Lipstick will Provide the Insight
To write killer stories, the first thing you must learn is what killer stories do. This is the first “mystery.” It is the grand unifying theory that unlocks everything that follows.
The key to this mystery can be discovered in lipstick.
I’m not trying to be cute. Without this key, you will wander. Without it, you’re guaranteed to struggle, to never know what makes some stories soar and others belch and squish.
What is lipstick?
Some might answer that lipstick is waxes, oils, emollients, alcohol, and pigments. Fragrance maybe. Maybe other things as well. Other ingredients.
Think harder.
There are lots of things made from waxes, fats, emollients, and pigments–clown makeup, camo paint, Vaseline, Hostess Ding Dong’s (have you eaten one lately?).
What is lipstick?
Stuff you put on your face.
I put sunscreen on my face. I put Nutrogena lotion on my face. I put lip balm on my face.
Maybe this will help. Look at the two pictures below. Which one represents lipstick best?
Picture A
Picture B
Which one is lipstick?
Don’t scroll down yet.
Think.
Picture A is missing something critical and cannot, therefore, ever describe lipstick accurately. But what’s it missing? Can you see it?
Scroll up. Look at the two pictures again and feel the difference.
Did you feel it? Even just a little?
What happens to you when you look at the woman and her lips that doesn’t happen when you look at the tube of lipstick?
For me, I see tube of lipstick and nothing more occurs. It’s just a tube of lipstick. But when I look at the woman and her lips, I feel something. That’s what effective lipstick does–it makes me feel something. Yes, it protects your lips, but that’s a secondary purpose and sunscreen does that just as well or better. Lipstick’s purpose is to create that emotion of desire that we get when we see a beautiful person. For women, it might be also to generate the longing to be that person of beauty, to be desireable.
Lipstick is NOT its ingredients. You cannot talk just about waxes, fats, and pigments because you could very well be talking about Ding Dongs. If you’re going to talk about ingredients, you have to do so in the context of what you’re trying to do. You can’t create lipstick, except by accident, without knowing what it’s supposed to do. You can’t judge lipstick without knowing what it’s supposed to do. You can’t fix lipstick that’s not working unless you know what it’s supposed to do. You can’t because form follows function.
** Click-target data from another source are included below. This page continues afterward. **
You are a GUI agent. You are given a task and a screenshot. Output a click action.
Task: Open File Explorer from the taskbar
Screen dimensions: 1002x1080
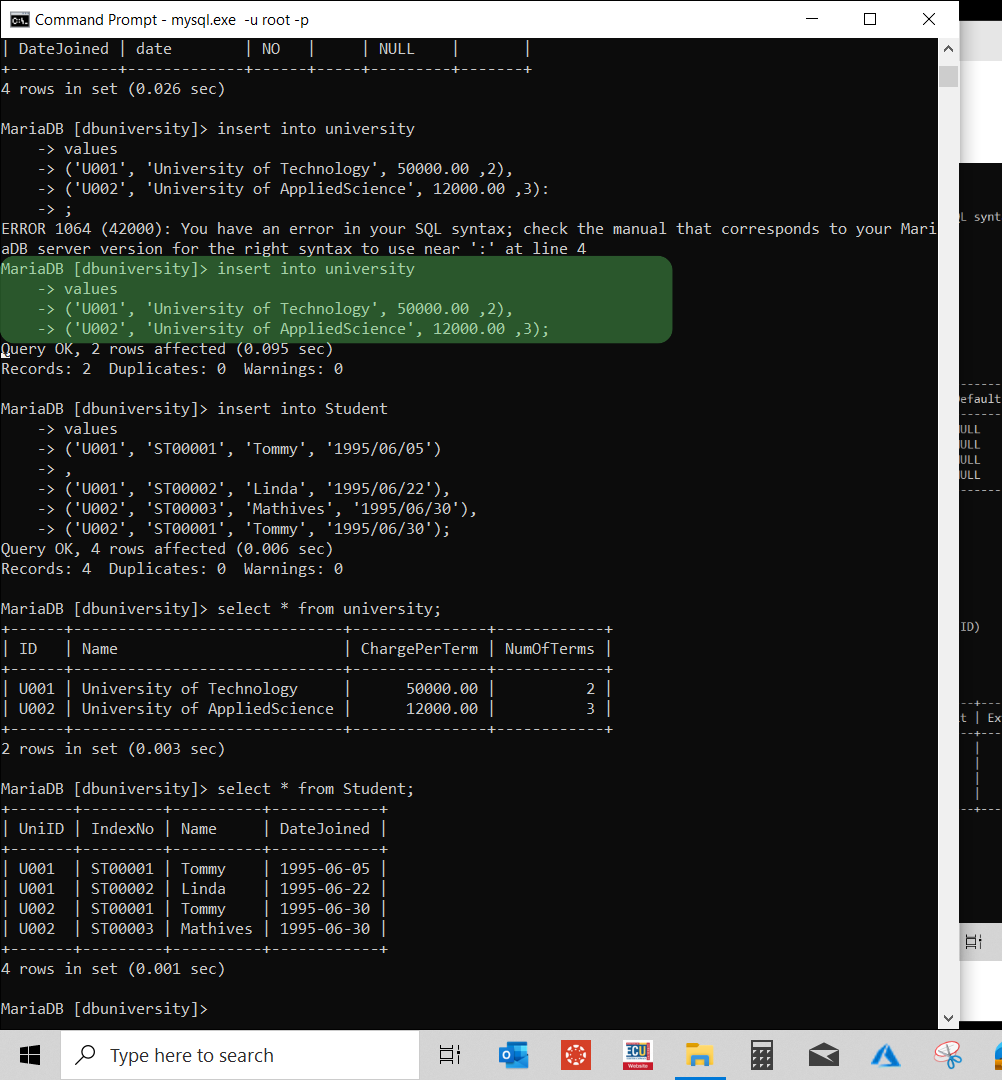coord(700,1055)
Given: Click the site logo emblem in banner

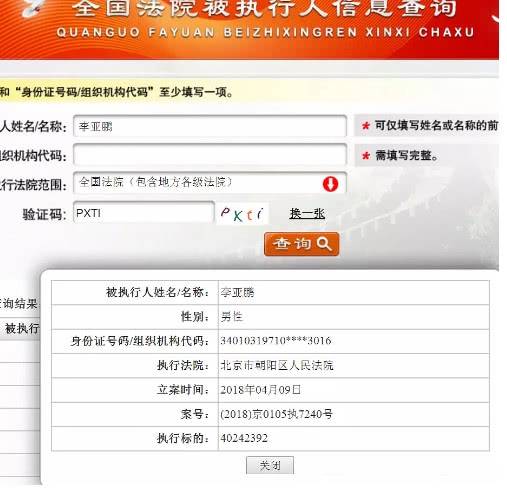Looking at the screenshot, I should point(30,8).
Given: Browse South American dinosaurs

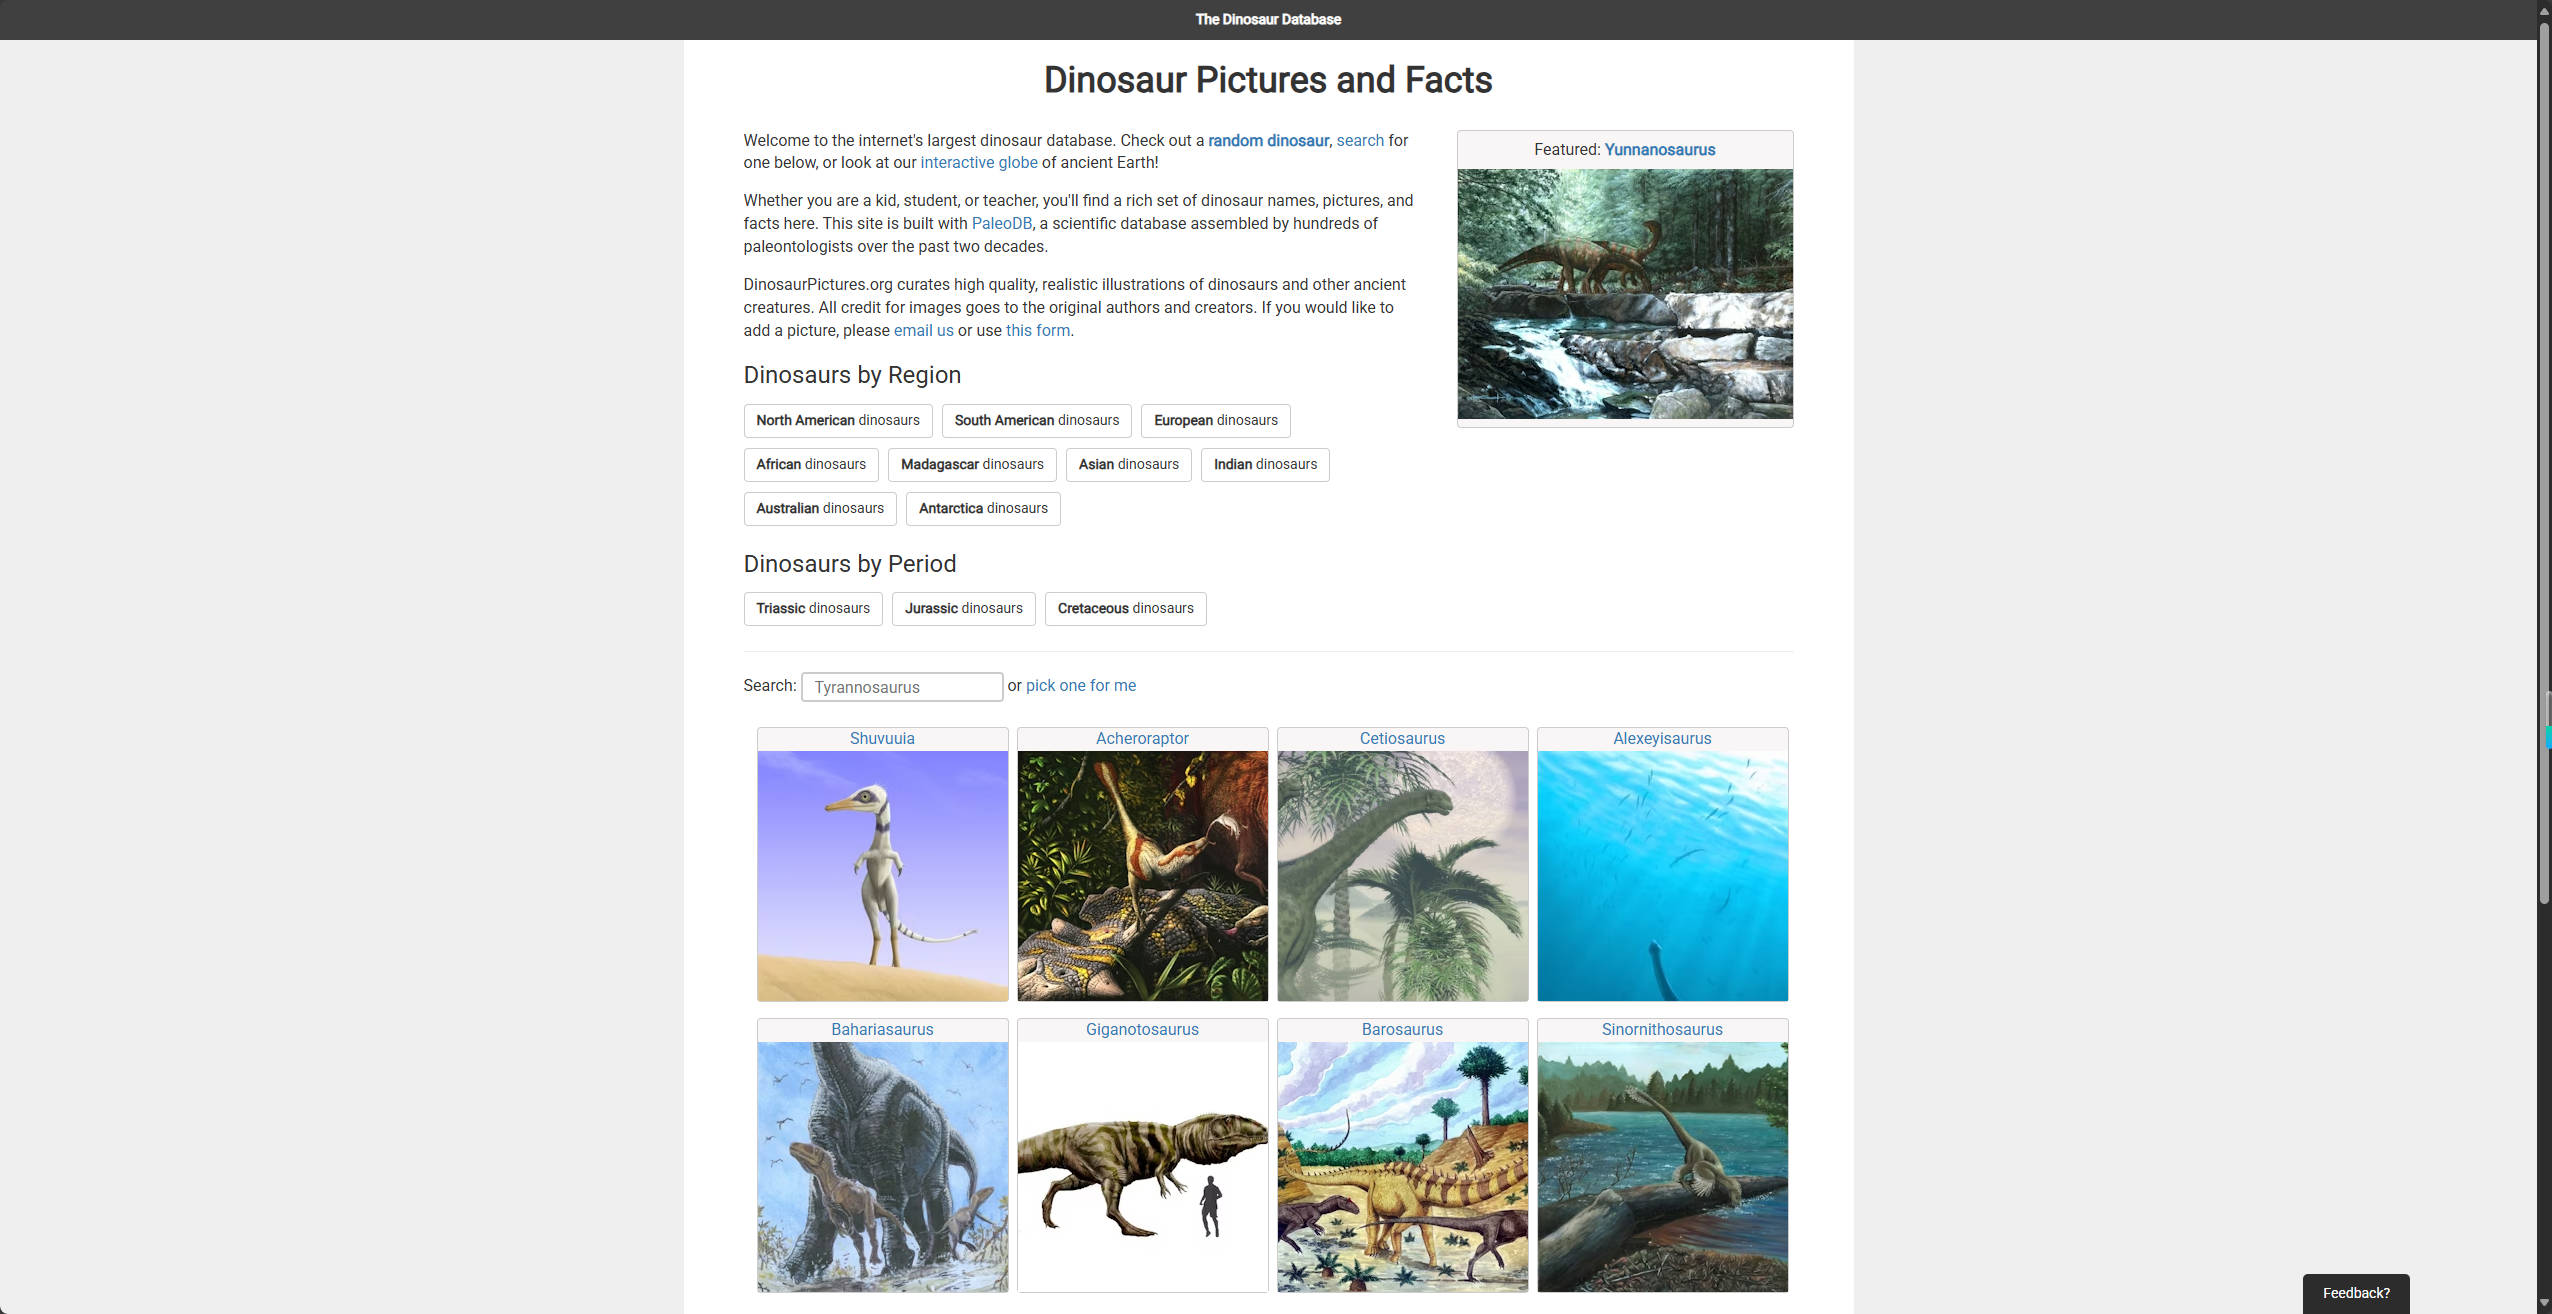Looking at the screenshot, I should click(x=1035, y=420).
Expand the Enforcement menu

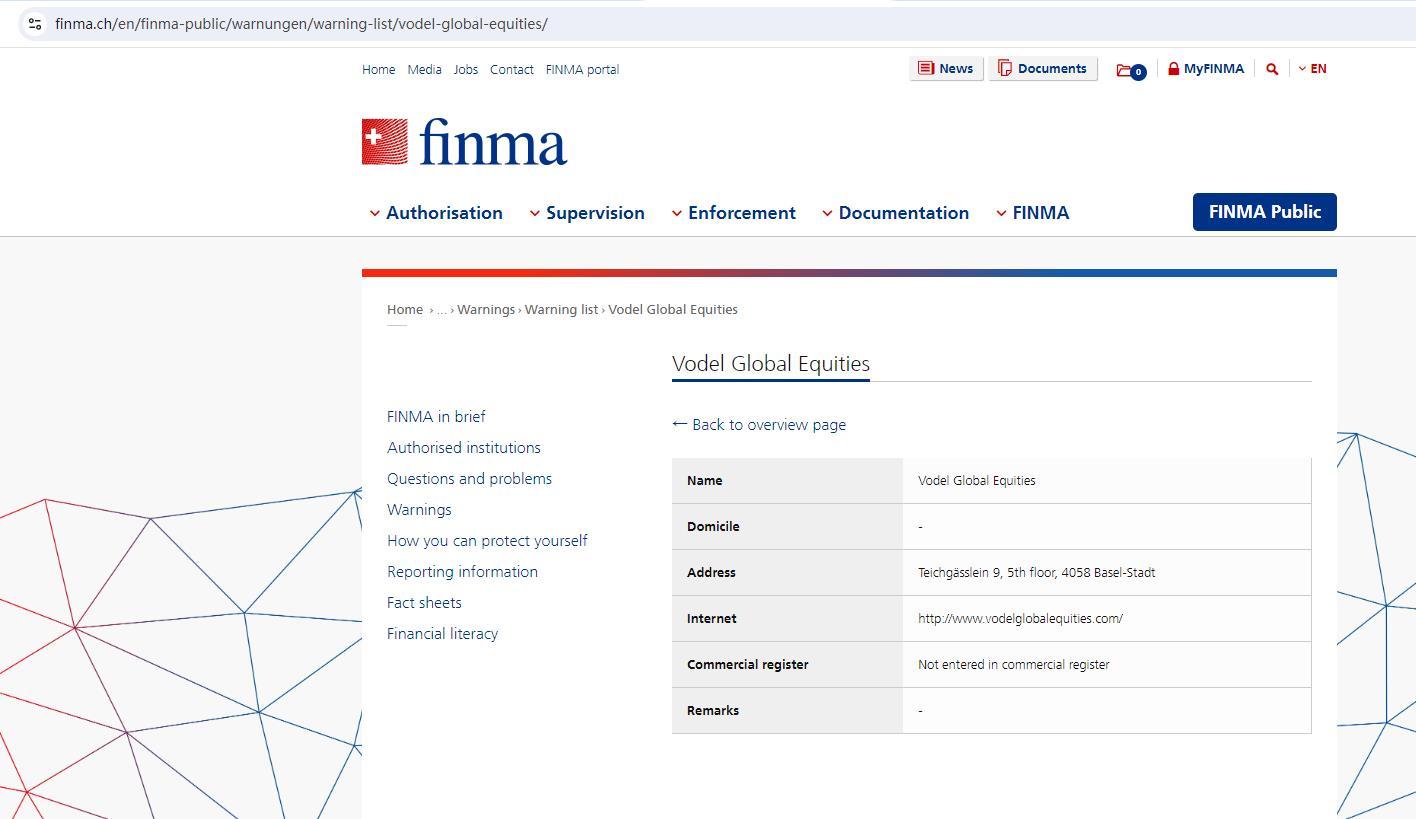pos(733,213)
Folks, lipstick is what it does. And what lipstick does is create emotion.
So What Is Story?
You know the answer to this.
A story is…what it does.
And what do stories do?
Stop. Jot down three to five of your favorite stories. They might be fiction, history, biography, gossip, jokes. They might be novels, poems, movies, cartoons. Here are five of the hundreds I love:
- The Sound of Music (film)
- The Emperor’s New Groove (film)
- Bloody Jack (novel)
- Lord of the Rings (novels)
- The Green Mile (novel)
What did you love about your stories?
Mine made me laugh, yearn, and weep. They made me exclaim in wonder, curiosity, and fascination. They surprised me and filled me with desire. They got my heart beating with suspense and sympathy. They gave me insight.
Is your list similar?
What stories do, successful stories, great stories, stories people actually pay money for, is generate reader emotion.
This is the first mystery. This is the grand key. You must never lose sight of it. Some readers pay hundreds of dollars a year, sometimes thousands, and spend a tithe of their life to feel what stories make them feel.
Stories are what they do. And what they do is generate emotion. This is the first thing you must learn. Of course, “emotion” is too general. You must get more specific.
I don’t know that the lipstick on the model is pronounced enough. While reading, I had two images in my mind that punch “lipstick” for me. One was of a child who has inexpertly applied bright red lipstick and the other was of a cross-dressing biker. In both cases, cognitive complexity takes the image beyond what an already beautiful woman thinks of lipstick; “lipstick” becomes the medium.
One thing I find interesting about your lipstick comment, is that each of the images you described about lipstick still engendered an emotion. The first image of the little kid made me smile. The second image, of the biker, made me actually start back in my seat. Both still brought powerful emotions, and the whole point of the lipstick lesson is to realize what it DOES: engender an emotion.